It’s not often we see national and international agricultural news groups reporting on the chances of rain in Missouri but it looks like, for the spring and summer of 2012, we might be looking at drought type conditions for a large portion of the Midwest. In almost all of Iowa, Minnesota, Kansas and about half of Missouri and Illinois under conditions that range from abnormally dry to moderate drought, we are starting to see the affects this will have on the wheat and corn crops in what is known as the corn belt of the United States.
In some areas in this region the fields have gone up to 2-3 weeks without any rain and, while much of this area is calling more rain soon, even a good rainfall will not take affected areas that are in the “moderate drought” category into the green, they will still have to see a good bit more before getting out of drought like conditions. Looking at the “Precipitation Needed” Palmer Map (see below) we almost the entire central Midwest needing between 3-6 inches and in some areas up to 9 inches of rain.

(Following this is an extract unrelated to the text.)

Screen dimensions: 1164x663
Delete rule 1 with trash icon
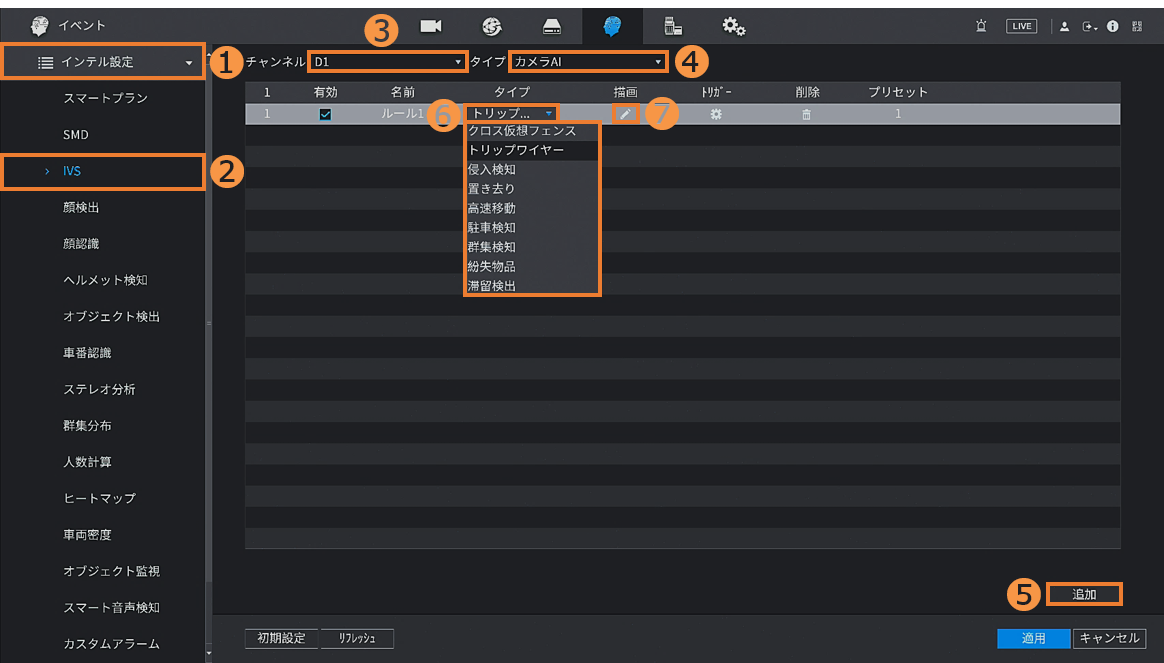807,114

Though much of the corn has had pretty good conditions up to this point, it has been pointed out in Illinois that they have been finding “floppy” corn plants. This is probably due to a lack of rain when the plants have gotten to a crucial point in the plants development. This is primarily for corn plants that were planted in April.
While it is unclear how or whether this will affect prices it is always good to better understand crop conditions leading into one of the main harvesting times for a large portion of the country. We will keep you up to date as we continue watching this region.